* **WORK TASK**:
Transcribe exactly, and without pictures, only the lines from the one bearing "Given: Open the" through the final line of the data below.

(Collected data)
****************************************

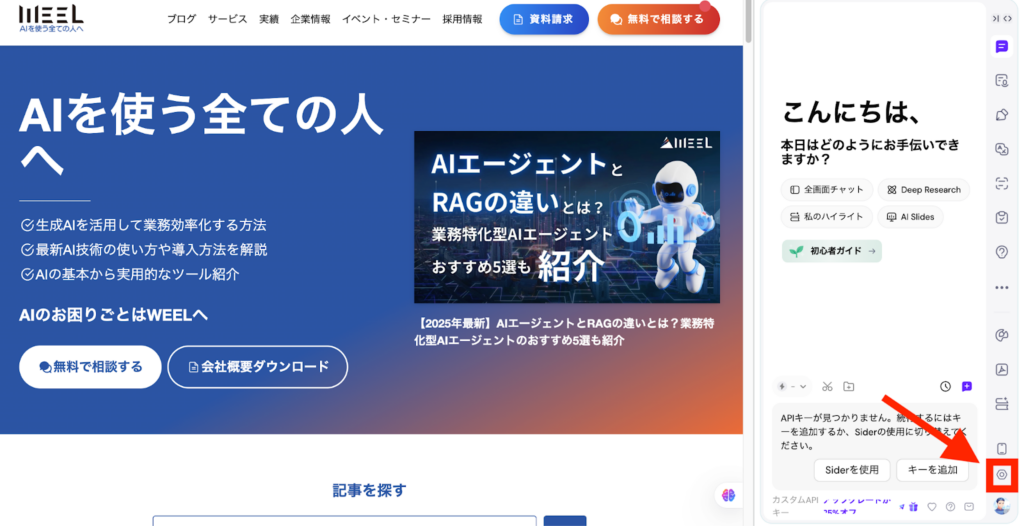Image resolution: width=1024 pixels, height=526 pixels.
Task: Click the 資料請求 button
Action: [x=543, y=19]
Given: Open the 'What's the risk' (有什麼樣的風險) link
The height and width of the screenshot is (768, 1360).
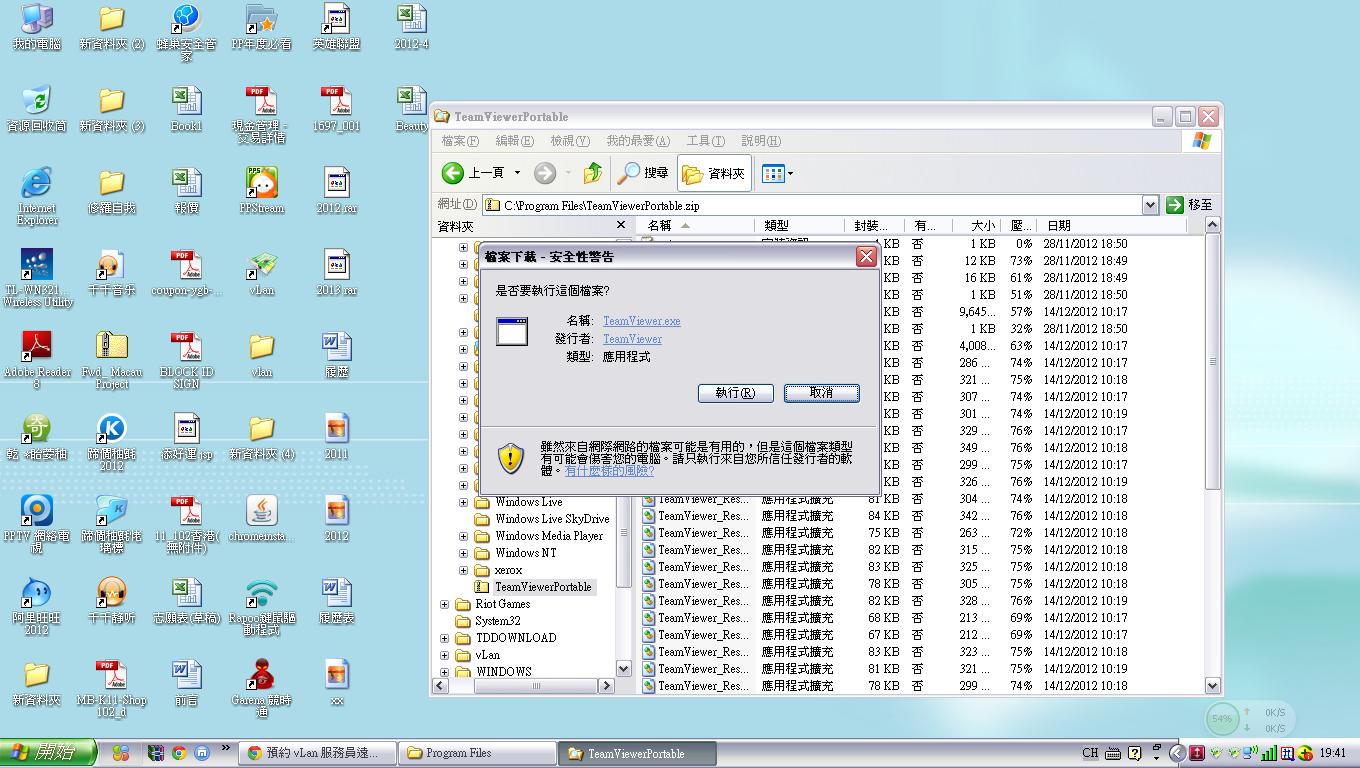Looking at the screenshot, I should pyautogui.click(x=609, y=471).
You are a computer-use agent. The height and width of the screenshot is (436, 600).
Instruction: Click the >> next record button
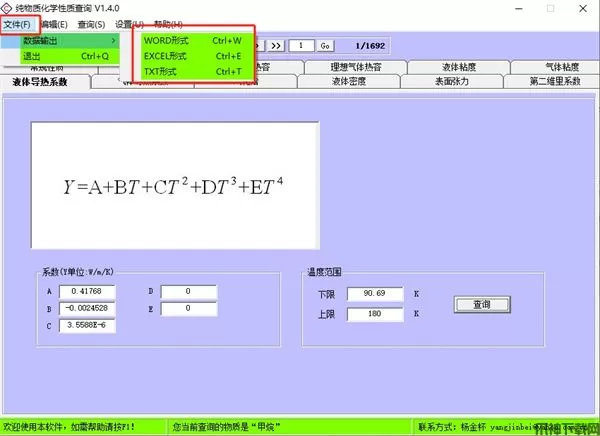coord(277,46)
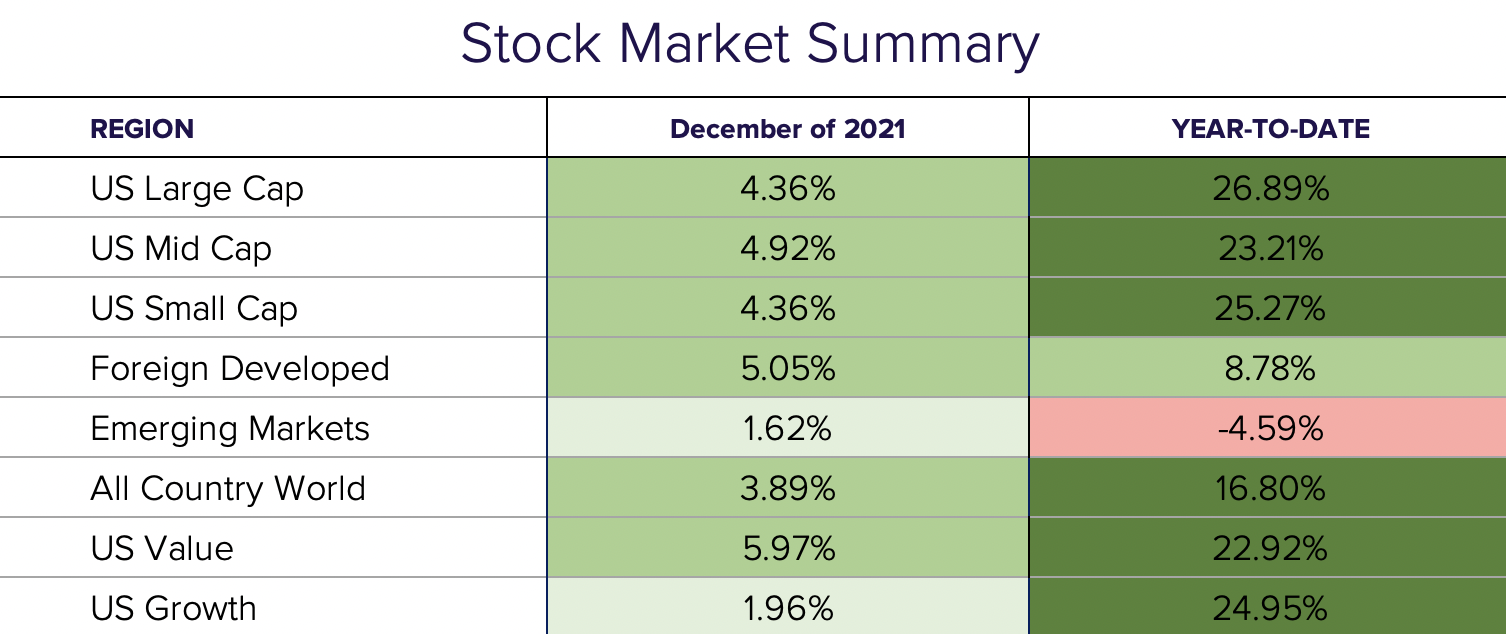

****************************************

* **RESULT FOR THIS EXERCISE**:
Given: Open the 'What's the risk' (有什麼樣的風險) link
The height and width of the screenshot is (768, 1360).
Looking at the screenshot, I should pyautogui.click(x=609, y=471).
You are a computer-use agent. The height and width of the screenshot is (436, 600).
Instruction: Click the >> next record button
coord(277,46)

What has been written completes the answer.